◆ **Problem details**
Look below for the line holding "Перевод (168, 324)" and the line holding "аудиокнига (244, 1485)". Transcribe exactly those lines and all lines between them, nothing more.

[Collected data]
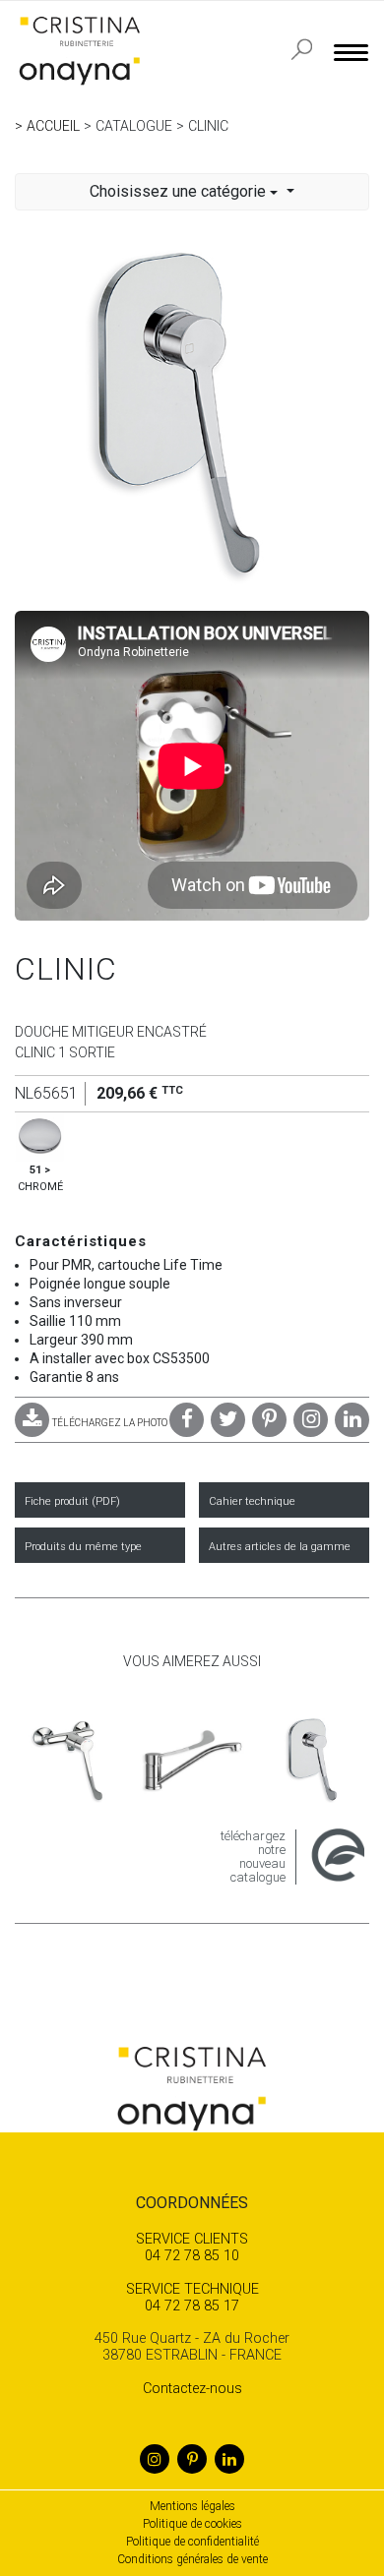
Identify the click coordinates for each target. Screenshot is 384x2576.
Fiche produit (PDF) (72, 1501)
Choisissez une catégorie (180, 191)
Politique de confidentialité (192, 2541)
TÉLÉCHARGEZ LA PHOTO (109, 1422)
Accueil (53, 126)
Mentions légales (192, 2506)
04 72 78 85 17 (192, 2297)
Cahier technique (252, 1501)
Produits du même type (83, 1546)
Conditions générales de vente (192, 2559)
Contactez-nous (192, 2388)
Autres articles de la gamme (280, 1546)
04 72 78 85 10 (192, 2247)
==
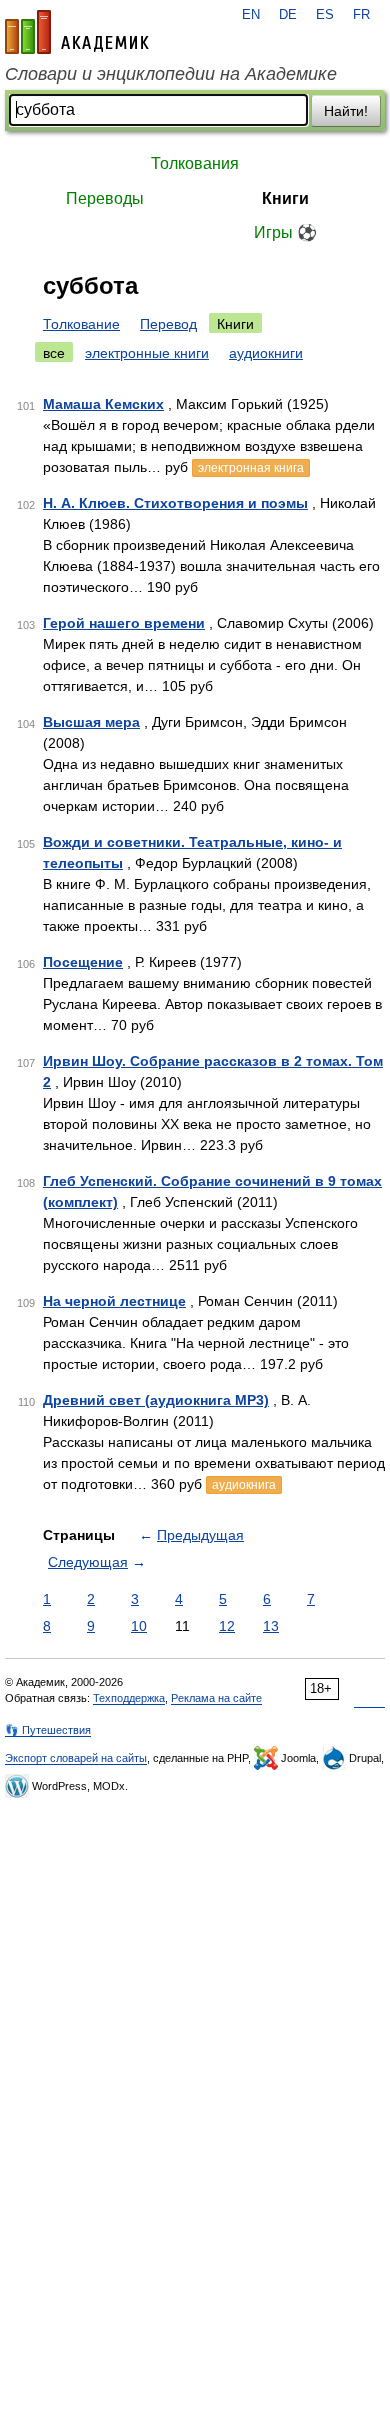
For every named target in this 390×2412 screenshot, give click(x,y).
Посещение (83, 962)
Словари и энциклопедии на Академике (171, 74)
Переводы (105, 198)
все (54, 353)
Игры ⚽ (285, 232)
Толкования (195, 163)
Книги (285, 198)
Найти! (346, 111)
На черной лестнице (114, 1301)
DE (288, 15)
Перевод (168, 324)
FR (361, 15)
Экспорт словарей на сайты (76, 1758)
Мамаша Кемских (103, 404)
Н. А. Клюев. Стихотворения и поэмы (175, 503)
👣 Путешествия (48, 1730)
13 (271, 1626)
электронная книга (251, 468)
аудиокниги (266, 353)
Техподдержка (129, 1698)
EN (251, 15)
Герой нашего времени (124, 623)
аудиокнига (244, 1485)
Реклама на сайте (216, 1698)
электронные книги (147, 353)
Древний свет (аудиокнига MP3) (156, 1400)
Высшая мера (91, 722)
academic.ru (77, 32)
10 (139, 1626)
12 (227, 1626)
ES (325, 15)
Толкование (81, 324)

◆ **Answer box**
Перевод (168, 324)
FR (361, 15)
Экспорт словарей на сайты (76, 1758)
Мамаша Кемских (103, 404)
Н. А. Клюев. Стихотворения и поэмы (175, 503)
👣 Путешествия (48, 1730)
13 (271, 1626)
электронная книга (251, 468)
аудиокниги (266, 353)
Техподдержка (129, 1698)
EN (251, 15)
Герой нашего времени (124, 623)
аудиокнига (244, 1485)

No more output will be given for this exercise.